What if the IF is playing in and there is a roller up the middle that no one can get and comes to a rest on the edge of the grass. Under your statement, the player trotting out to pick up the dormant ball is still "fielding a batted ball". Also with the IF in, a ball can literally be past F4 and F6 still giving chase. In that case, the umpire must deem that F6 had the opportunity to make an out. Continuing on, if a pop-up is over the fielder's head and lands beyond, is that not a ball which has passed an infielder other than the pitcher? Now your argument should be, "but it wouldn't have had the runner not interferred with the fielder." A-HA! Another decision to be made! All these decisions is why my wife could not umpire and get a game done within a two-day period
There must be some common sense applied here and part of that is to determine whether there was actually a viable play available even if the fielder fields the batted ball.

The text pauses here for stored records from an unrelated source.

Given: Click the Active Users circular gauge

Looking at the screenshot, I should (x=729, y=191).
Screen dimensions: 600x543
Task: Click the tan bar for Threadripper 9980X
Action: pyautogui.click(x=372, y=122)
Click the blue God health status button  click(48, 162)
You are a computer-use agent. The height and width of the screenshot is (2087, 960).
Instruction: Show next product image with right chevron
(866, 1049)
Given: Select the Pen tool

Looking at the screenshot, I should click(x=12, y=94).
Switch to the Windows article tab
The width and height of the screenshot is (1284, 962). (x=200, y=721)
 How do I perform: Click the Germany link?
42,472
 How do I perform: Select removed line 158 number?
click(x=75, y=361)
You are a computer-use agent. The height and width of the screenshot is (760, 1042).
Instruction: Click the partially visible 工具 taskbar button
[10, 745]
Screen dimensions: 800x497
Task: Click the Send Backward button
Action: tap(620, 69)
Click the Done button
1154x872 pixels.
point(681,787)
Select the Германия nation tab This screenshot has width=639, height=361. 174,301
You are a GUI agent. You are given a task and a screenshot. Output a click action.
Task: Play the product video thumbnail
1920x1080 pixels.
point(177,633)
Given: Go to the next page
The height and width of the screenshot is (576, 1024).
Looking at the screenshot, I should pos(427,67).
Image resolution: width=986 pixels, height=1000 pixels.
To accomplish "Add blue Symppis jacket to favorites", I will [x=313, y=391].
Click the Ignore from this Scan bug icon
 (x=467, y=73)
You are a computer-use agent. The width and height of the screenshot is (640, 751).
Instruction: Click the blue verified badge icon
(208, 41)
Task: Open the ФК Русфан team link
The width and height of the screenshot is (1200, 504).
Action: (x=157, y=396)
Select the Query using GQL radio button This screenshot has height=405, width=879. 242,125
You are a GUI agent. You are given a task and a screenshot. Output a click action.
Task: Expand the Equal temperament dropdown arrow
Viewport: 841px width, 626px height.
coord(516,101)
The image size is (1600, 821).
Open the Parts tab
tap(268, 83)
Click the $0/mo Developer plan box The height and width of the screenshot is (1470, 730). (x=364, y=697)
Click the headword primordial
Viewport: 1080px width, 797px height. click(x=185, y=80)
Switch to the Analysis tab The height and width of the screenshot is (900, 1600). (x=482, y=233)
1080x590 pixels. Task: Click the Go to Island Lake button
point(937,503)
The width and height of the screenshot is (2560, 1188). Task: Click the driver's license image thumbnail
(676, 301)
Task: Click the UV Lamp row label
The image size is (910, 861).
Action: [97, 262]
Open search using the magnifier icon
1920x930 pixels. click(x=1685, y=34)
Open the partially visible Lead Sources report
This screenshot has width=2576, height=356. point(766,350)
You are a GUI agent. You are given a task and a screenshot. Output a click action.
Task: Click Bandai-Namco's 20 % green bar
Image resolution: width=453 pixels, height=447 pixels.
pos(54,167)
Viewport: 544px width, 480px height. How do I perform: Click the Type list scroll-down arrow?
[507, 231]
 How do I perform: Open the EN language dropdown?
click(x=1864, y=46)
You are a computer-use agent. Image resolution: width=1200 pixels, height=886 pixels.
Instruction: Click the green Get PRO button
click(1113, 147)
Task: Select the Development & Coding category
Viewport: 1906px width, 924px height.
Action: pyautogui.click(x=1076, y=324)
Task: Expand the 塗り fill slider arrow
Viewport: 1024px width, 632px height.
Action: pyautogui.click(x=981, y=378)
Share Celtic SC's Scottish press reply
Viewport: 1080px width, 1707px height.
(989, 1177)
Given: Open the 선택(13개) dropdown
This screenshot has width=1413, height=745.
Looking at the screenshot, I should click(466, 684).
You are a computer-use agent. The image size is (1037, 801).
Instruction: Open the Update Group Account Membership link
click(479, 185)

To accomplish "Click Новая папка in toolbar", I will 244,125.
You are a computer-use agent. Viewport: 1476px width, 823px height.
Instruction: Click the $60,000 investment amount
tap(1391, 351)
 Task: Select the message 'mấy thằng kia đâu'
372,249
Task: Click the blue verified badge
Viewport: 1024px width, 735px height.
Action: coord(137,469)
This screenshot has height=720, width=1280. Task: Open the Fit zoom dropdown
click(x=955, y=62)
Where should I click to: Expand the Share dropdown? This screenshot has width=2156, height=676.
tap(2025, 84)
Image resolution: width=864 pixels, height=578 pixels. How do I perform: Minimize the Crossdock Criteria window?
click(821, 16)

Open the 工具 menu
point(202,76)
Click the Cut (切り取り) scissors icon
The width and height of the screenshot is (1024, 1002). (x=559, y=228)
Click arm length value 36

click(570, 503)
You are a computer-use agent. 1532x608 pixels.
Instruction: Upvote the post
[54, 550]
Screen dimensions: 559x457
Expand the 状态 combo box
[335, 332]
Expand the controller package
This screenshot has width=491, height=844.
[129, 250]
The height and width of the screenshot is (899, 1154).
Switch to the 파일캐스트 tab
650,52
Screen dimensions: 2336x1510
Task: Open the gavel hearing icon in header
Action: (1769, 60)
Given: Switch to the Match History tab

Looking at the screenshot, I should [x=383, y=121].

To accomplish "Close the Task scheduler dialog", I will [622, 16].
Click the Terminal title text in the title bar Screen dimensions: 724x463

Remember, the reasoning behind removing the "intent" from many of the rules involving interference was based upon the umpire to determine whether the player's action actually did interfere with the defense's ability to perform their tasks in the field. That doesn't mean we start ignoring situations just because we don't like the rule, but apply the rule we how we have been taught to apply.
Tom, understand I am not supporting OBS in the OP, just offering variations of how it could be approached within the rules and clinics we all know and attend.